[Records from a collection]
******
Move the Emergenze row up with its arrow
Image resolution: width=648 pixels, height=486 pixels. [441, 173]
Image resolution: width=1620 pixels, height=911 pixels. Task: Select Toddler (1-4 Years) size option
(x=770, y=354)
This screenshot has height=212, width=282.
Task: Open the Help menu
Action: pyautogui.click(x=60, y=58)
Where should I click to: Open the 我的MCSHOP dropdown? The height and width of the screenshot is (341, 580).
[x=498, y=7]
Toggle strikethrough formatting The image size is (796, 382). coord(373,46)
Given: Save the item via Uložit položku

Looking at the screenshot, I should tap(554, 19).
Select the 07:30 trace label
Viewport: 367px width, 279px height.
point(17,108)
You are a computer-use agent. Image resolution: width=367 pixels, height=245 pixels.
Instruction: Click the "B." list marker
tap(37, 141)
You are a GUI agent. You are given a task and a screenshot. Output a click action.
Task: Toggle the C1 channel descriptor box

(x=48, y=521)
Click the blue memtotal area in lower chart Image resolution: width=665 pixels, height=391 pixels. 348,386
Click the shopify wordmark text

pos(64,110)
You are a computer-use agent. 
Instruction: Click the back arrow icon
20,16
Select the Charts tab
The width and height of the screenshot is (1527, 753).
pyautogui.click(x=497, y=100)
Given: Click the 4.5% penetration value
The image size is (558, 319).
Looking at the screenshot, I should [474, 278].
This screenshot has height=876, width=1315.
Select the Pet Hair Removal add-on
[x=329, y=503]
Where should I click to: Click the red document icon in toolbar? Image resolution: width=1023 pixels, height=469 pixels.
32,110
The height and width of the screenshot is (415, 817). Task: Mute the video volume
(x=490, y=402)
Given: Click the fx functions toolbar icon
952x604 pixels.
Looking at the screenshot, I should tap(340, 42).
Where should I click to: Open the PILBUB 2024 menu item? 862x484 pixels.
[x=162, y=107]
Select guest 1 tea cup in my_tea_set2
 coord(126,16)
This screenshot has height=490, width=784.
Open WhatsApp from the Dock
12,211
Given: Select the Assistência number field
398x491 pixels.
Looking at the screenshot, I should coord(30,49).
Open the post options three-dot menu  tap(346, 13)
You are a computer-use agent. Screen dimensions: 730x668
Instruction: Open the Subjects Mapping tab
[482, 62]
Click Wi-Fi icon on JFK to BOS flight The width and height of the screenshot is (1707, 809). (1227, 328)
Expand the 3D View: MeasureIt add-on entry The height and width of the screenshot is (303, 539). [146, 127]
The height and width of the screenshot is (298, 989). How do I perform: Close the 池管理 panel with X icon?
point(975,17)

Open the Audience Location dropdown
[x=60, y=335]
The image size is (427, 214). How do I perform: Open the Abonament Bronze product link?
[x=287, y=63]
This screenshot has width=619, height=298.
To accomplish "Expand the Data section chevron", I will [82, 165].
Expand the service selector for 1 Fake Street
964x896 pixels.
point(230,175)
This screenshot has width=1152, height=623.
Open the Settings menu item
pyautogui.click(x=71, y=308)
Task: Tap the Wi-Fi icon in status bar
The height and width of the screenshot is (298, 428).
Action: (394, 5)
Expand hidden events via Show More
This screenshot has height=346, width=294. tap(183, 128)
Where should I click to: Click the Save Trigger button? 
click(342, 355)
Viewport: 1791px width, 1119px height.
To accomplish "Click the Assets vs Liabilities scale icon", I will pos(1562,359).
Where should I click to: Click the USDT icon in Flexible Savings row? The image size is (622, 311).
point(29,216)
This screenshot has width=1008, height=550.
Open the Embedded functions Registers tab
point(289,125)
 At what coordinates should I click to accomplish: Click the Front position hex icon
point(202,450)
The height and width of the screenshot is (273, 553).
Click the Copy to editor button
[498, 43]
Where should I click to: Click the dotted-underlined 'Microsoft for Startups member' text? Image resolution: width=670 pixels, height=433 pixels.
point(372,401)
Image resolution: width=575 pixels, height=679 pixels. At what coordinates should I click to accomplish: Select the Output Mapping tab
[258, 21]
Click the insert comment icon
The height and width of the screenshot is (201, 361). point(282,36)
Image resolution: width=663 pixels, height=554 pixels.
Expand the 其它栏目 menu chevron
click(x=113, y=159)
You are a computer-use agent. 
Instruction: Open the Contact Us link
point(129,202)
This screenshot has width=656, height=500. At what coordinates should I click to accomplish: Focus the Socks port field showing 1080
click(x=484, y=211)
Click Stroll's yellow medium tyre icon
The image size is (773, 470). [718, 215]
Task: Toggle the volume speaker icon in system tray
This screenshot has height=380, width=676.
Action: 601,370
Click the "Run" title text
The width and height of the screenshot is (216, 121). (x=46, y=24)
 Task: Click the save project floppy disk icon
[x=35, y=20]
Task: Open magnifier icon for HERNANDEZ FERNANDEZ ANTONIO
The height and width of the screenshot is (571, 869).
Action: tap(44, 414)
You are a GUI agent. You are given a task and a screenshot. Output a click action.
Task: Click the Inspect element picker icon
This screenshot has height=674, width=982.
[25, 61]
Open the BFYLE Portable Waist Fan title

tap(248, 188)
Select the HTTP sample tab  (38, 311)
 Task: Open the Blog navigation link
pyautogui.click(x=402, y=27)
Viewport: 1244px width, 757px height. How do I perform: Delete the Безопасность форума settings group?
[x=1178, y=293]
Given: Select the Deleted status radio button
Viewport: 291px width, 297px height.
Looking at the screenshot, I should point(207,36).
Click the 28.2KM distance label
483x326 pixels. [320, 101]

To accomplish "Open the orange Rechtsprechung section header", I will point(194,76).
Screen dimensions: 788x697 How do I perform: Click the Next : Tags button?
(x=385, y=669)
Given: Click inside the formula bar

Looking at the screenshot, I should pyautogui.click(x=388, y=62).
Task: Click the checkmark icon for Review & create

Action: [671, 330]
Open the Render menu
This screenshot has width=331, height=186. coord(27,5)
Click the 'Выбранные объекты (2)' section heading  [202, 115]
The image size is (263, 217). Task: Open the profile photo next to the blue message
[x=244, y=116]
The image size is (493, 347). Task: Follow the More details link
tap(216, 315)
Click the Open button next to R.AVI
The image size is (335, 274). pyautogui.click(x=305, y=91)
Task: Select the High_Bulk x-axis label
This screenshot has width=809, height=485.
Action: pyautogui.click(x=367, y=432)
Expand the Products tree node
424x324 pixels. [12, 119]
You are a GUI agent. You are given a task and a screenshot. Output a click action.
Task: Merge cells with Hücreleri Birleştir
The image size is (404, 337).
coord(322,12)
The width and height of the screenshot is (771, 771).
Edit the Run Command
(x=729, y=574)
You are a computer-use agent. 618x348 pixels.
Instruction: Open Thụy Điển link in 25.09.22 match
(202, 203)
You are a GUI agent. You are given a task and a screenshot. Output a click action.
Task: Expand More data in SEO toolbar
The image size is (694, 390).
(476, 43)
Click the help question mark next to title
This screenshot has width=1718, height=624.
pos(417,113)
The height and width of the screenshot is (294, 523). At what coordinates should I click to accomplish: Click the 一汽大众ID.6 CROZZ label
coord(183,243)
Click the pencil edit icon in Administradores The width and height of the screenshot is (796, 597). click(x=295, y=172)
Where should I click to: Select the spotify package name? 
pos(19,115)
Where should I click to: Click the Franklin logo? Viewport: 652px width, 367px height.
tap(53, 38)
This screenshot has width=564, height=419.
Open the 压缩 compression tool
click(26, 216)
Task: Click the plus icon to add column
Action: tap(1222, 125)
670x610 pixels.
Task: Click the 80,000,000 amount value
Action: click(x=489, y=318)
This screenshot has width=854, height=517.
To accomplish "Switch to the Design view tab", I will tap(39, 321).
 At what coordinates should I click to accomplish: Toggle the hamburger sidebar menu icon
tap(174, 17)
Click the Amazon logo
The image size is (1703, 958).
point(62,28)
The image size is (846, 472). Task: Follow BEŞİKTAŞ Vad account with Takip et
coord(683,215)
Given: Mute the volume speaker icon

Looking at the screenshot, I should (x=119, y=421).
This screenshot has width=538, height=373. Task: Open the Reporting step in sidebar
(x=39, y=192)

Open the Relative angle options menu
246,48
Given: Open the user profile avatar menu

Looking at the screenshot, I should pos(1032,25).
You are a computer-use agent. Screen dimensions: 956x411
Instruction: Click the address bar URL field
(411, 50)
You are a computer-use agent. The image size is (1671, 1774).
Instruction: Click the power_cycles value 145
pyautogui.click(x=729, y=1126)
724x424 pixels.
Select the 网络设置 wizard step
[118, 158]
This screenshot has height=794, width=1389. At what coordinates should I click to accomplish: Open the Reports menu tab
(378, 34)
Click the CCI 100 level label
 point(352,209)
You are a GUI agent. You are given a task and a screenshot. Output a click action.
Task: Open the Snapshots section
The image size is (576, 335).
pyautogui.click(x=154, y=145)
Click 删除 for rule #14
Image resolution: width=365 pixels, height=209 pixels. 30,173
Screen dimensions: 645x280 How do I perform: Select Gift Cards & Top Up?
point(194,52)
******
Among the records, find every line with the word "status" and copy it.

Task: Tap the Wi-Fi icon in status bar
Given: Select the Deleted status radio button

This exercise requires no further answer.